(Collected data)

>>>>>

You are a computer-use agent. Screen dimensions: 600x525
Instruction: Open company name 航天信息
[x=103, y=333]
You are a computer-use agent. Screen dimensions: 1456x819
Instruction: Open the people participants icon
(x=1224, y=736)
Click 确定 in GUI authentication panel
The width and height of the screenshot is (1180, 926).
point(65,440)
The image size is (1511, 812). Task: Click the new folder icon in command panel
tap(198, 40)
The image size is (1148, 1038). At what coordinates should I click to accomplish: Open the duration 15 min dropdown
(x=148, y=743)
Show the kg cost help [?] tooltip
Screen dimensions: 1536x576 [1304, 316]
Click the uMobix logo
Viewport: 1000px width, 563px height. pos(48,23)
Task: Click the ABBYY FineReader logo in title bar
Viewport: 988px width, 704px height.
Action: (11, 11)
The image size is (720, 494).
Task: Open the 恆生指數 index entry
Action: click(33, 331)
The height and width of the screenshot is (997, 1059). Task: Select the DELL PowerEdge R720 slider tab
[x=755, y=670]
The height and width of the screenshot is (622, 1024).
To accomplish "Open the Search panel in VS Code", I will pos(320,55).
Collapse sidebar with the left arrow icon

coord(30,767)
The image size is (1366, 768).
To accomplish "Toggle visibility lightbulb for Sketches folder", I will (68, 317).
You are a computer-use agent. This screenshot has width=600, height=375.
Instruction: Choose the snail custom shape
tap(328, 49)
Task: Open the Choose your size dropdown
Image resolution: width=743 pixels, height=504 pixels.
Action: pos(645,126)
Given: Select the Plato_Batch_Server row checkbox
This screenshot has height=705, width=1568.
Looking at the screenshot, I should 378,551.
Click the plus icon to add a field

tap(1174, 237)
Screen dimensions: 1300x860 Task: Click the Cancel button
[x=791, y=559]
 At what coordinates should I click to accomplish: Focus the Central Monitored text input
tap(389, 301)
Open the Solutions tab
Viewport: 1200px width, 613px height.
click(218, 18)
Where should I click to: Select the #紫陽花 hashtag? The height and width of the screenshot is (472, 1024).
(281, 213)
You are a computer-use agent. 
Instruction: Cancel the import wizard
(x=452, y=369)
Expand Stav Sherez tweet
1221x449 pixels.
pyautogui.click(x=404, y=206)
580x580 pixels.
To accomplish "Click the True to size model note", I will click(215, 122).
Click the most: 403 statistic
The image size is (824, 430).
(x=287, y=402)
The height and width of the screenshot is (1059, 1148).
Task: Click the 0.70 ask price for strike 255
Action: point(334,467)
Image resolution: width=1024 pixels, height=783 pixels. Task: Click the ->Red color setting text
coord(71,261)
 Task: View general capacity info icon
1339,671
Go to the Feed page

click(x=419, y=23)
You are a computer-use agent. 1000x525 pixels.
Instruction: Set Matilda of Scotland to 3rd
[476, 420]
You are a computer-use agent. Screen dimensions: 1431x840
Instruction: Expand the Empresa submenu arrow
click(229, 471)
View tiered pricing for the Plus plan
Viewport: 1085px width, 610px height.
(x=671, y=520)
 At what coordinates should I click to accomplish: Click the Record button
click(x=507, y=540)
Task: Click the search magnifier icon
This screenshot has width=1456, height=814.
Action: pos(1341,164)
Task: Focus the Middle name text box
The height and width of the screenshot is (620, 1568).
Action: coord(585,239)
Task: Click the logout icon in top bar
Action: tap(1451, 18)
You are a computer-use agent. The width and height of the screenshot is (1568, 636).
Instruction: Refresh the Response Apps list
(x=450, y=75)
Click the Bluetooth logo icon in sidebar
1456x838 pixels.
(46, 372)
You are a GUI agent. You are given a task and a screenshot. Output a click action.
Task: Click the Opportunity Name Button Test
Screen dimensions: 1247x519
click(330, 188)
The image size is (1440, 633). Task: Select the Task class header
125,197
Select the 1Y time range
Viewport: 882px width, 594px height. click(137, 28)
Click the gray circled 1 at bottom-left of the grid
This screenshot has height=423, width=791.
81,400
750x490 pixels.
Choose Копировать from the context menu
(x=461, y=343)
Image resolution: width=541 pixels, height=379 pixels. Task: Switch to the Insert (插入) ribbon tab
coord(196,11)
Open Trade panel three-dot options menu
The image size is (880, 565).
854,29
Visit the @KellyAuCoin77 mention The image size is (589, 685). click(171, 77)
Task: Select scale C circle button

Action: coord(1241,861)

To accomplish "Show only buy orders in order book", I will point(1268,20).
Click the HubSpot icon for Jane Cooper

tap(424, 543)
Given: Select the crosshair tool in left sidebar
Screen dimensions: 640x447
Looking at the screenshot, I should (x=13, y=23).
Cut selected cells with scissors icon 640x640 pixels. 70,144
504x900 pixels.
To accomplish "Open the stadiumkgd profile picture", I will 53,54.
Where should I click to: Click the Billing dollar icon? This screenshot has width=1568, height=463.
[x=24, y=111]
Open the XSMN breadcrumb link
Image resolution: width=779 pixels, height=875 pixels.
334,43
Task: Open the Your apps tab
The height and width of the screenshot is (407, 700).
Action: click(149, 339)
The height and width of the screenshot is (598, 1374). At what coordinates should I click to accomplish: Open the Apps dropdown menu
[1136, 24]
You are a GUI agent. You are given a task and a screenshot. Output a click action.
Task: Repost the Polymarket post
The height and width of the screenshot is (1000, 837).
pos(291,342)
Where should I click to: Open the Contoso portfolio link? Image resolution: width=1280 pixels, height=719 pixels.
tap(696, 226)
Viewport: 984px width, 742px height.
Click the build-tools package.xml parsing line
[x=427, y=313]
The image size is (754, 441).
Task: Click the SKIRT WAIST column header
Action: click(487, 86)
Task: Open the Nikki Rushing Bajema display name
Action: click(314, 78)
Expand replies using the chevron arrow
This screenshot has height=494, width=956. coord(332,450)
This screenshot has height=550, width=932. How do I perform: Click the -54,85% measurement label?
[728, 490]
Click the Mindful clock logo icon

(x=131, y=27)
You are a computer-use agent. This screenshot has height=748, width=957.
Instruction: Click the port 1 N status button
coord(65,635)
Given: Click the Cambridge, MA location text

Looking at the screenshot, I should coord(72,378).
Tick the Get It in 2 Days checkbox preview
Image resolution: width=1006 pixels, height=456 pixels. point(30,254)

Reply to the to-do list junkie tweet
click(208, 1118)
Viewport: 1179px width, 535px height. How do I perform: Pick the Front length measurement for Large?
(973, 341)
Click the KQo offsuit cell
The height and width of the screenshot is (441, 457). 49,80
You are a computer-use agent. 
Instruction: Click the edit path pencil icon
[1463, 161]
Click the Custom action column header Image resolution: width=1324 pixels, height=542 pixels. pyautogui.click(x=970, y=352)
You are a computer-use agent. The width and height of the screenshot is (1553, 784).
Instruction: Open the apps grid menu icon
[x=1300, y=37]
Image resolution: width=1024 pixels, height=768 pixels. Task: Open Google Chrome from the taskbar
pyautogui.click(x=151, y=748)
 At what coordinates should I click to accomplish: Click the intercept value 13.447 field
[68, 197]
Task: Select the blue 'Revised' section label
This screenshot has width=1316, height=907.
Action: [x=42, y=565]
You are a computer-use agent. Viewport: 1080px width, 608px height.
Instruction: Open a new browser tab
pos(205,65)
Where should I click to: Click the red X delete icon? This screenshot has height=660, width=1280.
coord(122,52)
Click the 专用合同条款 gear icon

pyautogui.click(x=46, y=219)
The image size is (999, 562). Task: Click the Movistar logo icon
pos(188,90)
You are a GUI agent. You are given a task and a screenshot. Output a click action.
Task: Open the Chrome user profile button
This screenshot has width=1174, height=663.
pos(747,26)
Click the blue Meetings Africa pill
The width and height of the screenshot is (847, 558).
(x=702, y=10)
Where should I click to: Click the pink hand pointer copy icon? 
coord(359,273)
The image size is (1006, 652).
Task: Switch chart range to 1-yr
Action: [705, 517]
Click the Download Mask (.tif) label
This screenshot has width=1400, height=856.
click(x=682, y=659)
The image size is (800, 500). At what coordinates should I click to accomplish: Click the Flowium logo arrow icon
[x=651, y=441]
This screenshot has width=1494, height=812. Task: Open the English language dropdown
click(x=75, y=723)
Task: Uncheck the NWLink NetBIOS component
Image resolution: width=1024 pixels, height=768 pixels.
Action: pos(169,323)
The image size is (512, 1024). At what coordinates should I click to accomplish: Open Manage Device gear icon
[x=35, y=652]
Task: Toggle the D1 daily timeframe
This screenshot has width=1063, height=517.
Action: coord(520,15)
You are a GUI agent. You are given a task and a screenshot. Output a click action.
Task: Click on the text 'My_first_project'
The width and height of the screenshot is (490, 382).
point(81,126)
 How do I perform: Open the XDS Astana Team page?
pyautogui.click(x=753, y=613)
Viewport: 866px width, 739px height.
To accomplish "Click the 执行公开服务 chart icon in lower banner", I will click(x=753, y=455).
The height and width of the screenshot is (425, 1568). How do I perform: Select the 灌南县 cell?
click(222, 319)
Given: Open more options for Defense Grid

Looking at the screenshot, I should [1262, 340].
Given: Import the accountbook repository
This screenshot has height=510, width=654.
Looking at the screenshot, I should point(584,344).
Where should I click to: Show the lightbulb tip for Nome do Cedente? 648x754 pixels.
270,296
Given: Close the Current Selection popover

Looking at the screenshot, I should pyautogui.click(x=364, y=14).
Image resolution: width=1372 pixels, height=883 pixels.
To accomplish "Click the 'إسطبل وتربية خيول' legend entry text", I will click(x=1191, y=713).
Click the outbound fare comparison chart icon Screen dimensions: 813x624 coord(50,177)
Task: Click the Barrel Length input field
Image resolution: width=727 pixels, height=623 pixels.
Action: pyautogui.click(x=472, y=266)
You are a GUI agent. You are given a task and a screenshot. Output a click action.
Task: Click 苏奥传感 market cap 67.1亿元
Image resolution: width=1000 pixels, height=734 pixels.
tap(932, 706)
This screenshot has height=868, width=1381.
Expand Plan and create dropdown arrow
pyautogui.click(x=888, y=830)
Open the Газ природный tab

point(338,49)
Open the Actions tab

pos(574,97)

<<<<<

[EXERCISE AIM]
Which lines run from the one holding "Where should I click to: Click the red" through the one holding "Task: Open the Chrome user profile button" in the records above? Repeat them exactly, both included, and nothing more.

[ANSWER SPACE]
Where should I click to: Click the red X delete icon? This screenshot has height=660, width=1280.
coord(122,52)
Click the 专用合同条款 gear icon

pyautogui.click(x=46, y=219)
The image size is (999, 562). Task: Click the Movistar logo icon
pos(188,90)
You are a GUI agent. You are given a task and a screenshot. Output a click action.
Task: Open the Chrome user profile button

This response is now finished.